27.11.09

“Técnica de relaxamento”


Num preguiçoso passeio de zapping pelos intermináveis canais da televisão por cabo, aterrei num canal que se chama Zen. Sucediam-se imagens de praias paradisíacas, daquelas que enchem folhetos das agências de viagens. Sempre meticulosamente despidas de gente, como se fosse possível à horda de turistas que lá desagua terem uma praia deserta. Logo a seguir, continuaram as imagens de uma água azul-turquesa, suponho que daquelas águas tépidas de que não apetece sair, as areias brancas e muito finas e uma barreira de coqueiros a semear a sombra que protege do intenso, húmido calor.

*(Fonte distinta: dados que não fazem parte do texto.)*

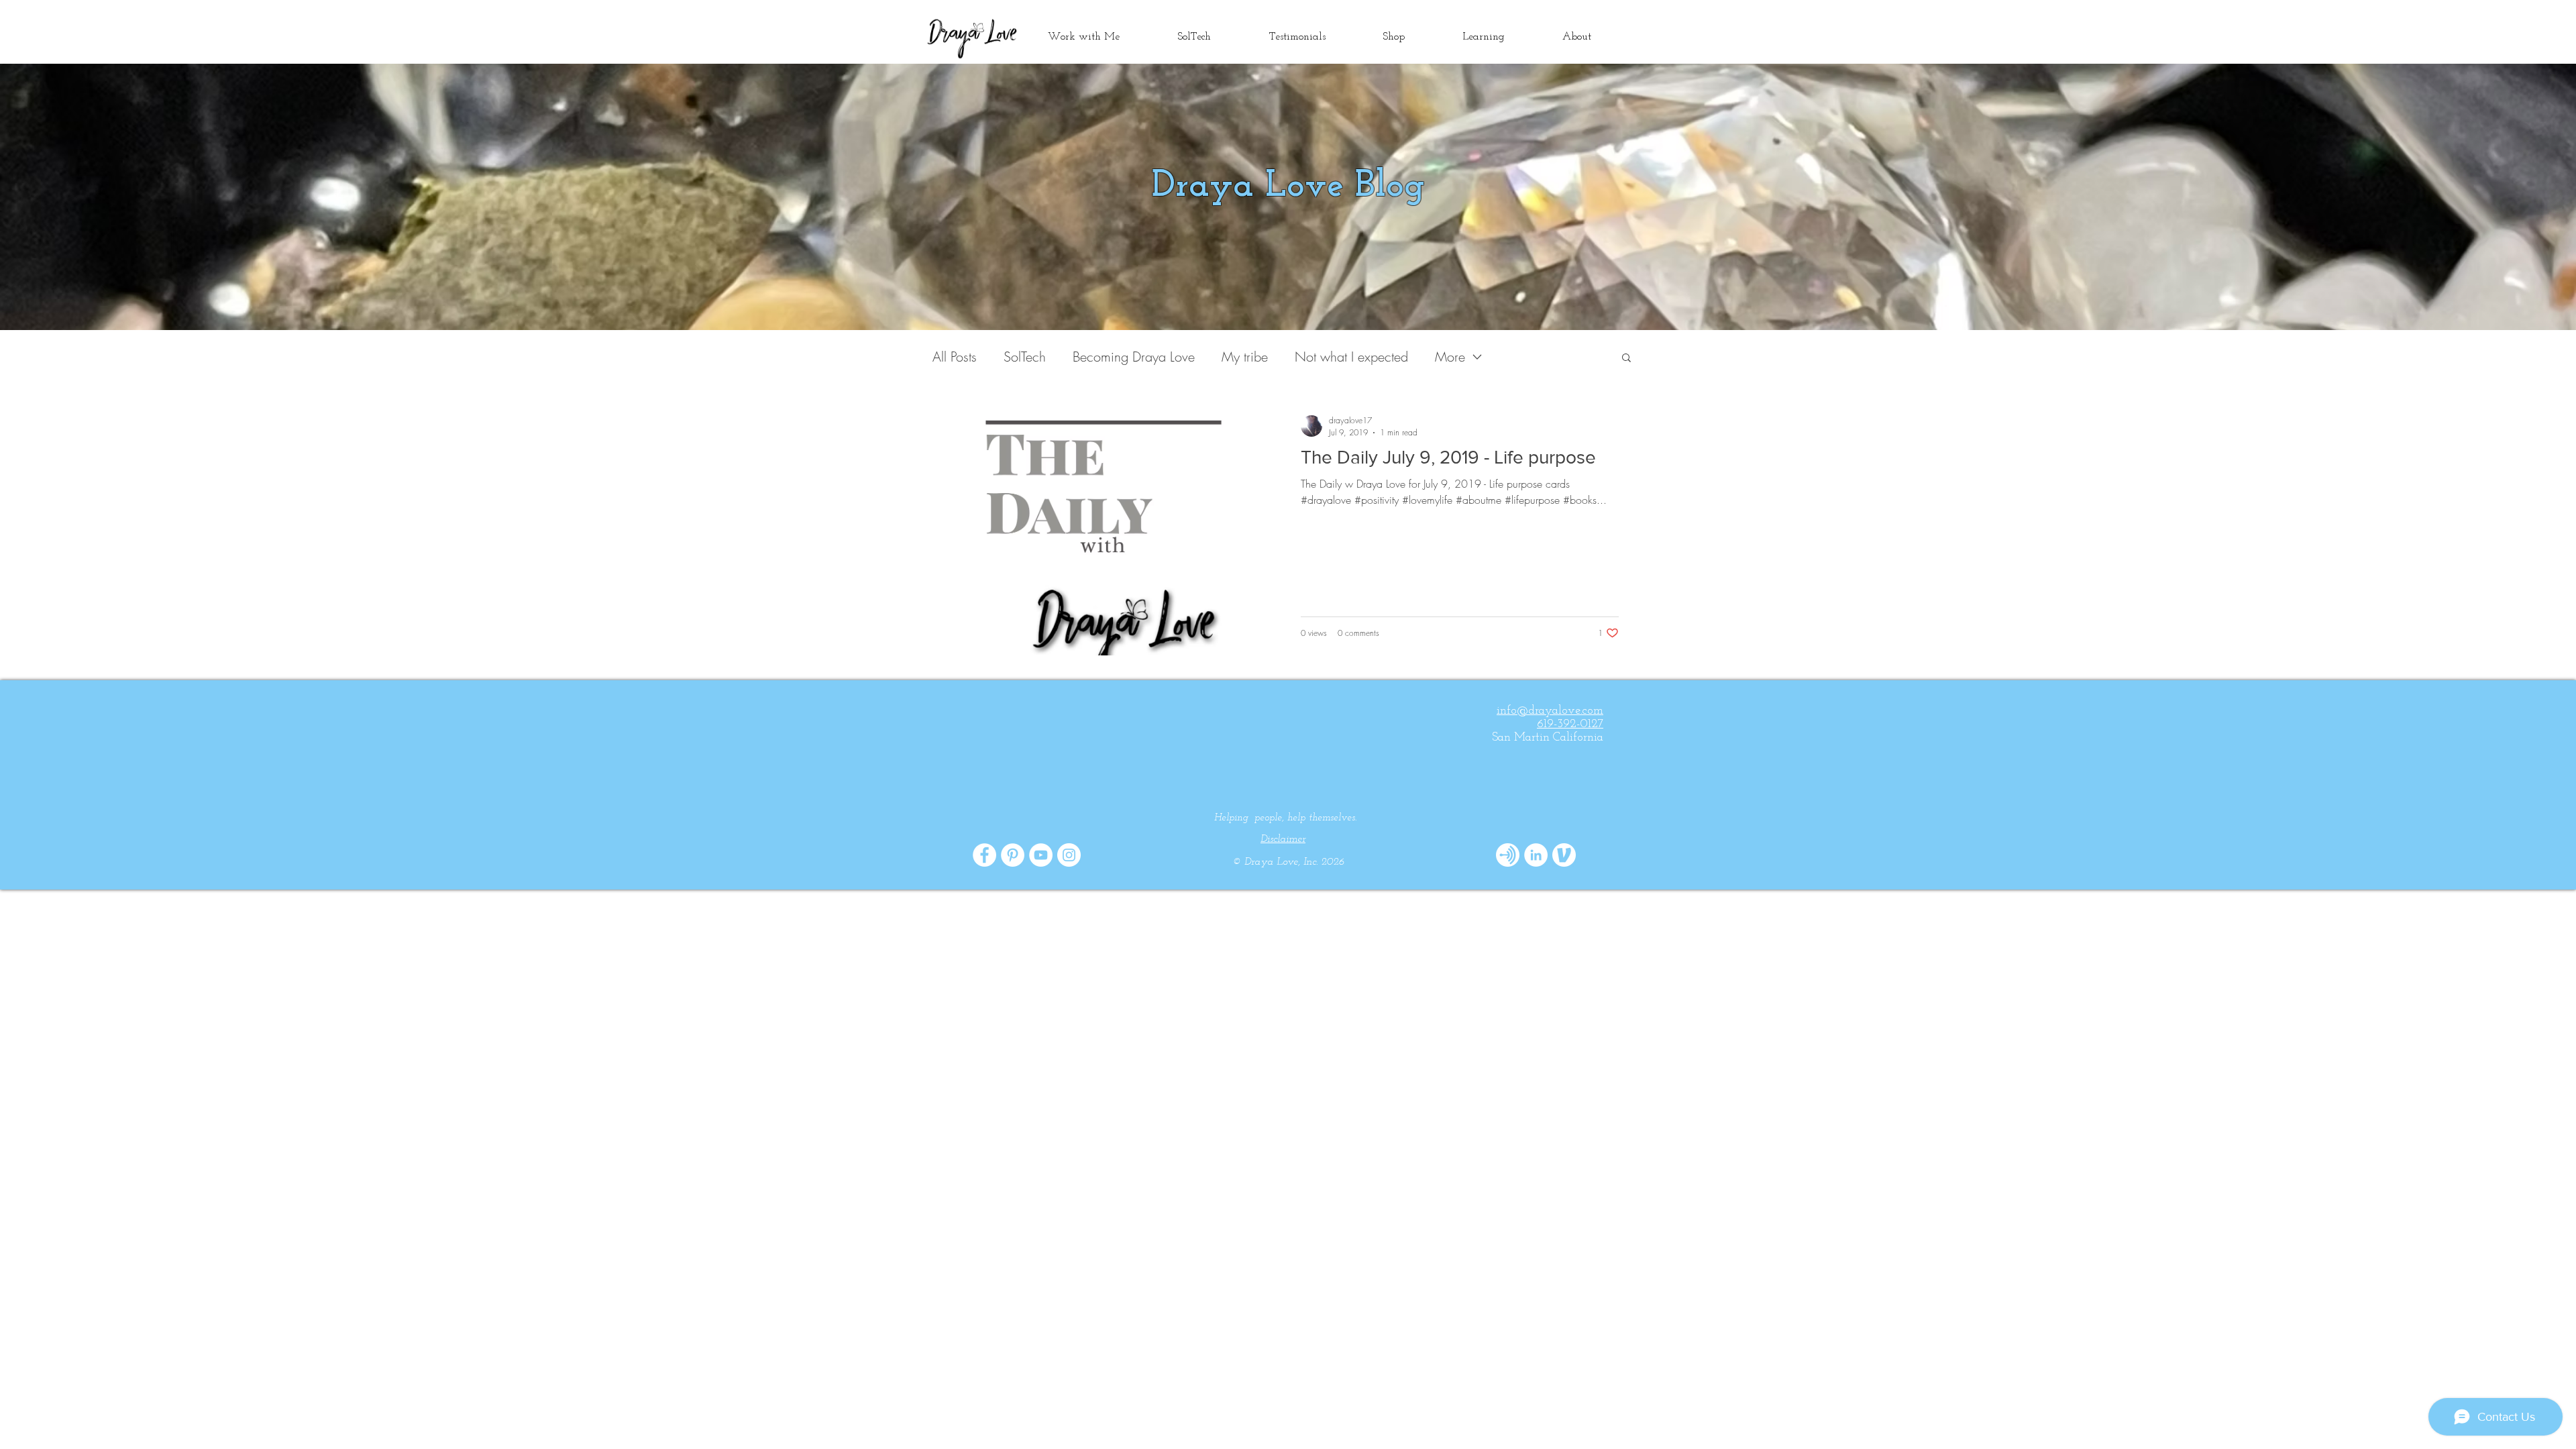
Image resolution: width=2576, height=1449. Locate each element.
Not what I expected (1351, 356)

Começava um programa sobre "técnicas de relaxamento". Uma voz suave e feminina propunha-se ensinar a "técnica de relaxamento" que desata os nós da insónia. À medida que se repetiam as pacatas imagens das praias que por estes dias de anunciada invernia já fazem inveja (nunca estamos satisfeitos com a estação dominante: nem sequer temos inverno e já apetecia passar uns dias num daqueles lugares exóticos), a voz balsâmica ensinava os truques para um sono retemperador assim que o corpo beijasse os lençóis da cama.

A voz feminina exortava a que fizéssemos mais ou menos isto: "ponha-se de pé, bem no meio do compartimento da casa que tiver maior espaço. Grite. Grite bem alto. Não se atemorize: grite com toda a força que os pulmões e as cordas vocais permitirem. Se não se sentir à vontade com o grito, cante qualquer música, mas cante bem alto. Precisa de expelir todas as energias acumuladas dentro de si. Gritar ou entoar a música em voz alta são o melhor remédio para expulsar as energias que retardam o sono. De seguida, termine a expulsão das energias de que já não precisa abanando com vigor os braços, as pernas e a cabeça, de um lado para o outro. Não se acanhe se achar que os movimentos são desengonçados. Quanto mais desengonçados, mais energias inúteis vai libertar. E mais depressa vai adormecer".

Tenho a impressão que esta "técnica de relaxamento" deve valer para quem vive no meio do campo, numa casa isolada do resto. Para a imensa maioria que vive nas cidades, apinhada em apartamentos com excelente qualidade de construção – daqueles que há agora com um isolamento acústico de primeira água, de tal forma que um simples garfo caído no andar de cima troa como se fosse uma bomba a rebentar no tecto –, a "técnica de relaxamento" deve servir para arranjar muitos inimigos entre a vizinhança. Ou então para sermos vistos como dementes que urram furiosamente à hora do deitar.

Também tenho a impressão que duas pessoas que acabam de juntar os trapinhos não podem embarcar nesta bizarra "técnica de relaxamento". Nesses dias de aprendizagem mútua, em que uma febril paixão une os corpos num frémito diário, a descoberta de estranhos urros ao deitar talvez actue como um icebergue a poisar na relação. O que diria um dos apaixonados se visse o outro a contorcer-se numa ensandecida coreografia de gestos disformes do corpo antes de irem para a cama? Aposto que não é o melhor prólogo para uma noite de tórrida paixão.

Às duas por três, pus-me a pensar: e se, um dia destes, ensaiasse esta "técnica de relaxamento"? Não é que dela careça, pois as insónias deixaram de me visitar desde a adolescência. Era só para experimentar a sensação, só para confirmar – como desconfio – que estas "técnicas de relaxamento" não passam de um embuste. E, apesar de não ter vizinhos nos dois andares de cima, não consegui imaginar a função. Admito: talvez por não precisar de qualquer "técnica de relaxamento" quando chega a hora do deitar. Ou será apenas porque me fartei de rir da minha própria figura triste, como se de repente saísse de mim e fosse espectador da minha função de relaxamento?

Sabe-se lá se não se perdem carreiras promissoras no bailado contemporâneo, ou tenores de ópera, ou vocalistas de bandas de heavy metal (depende do timbre da voz) só por as pessoas se intimidarem diante da estranheza do que lhes é sugerido nesta "técnica de relaxamento".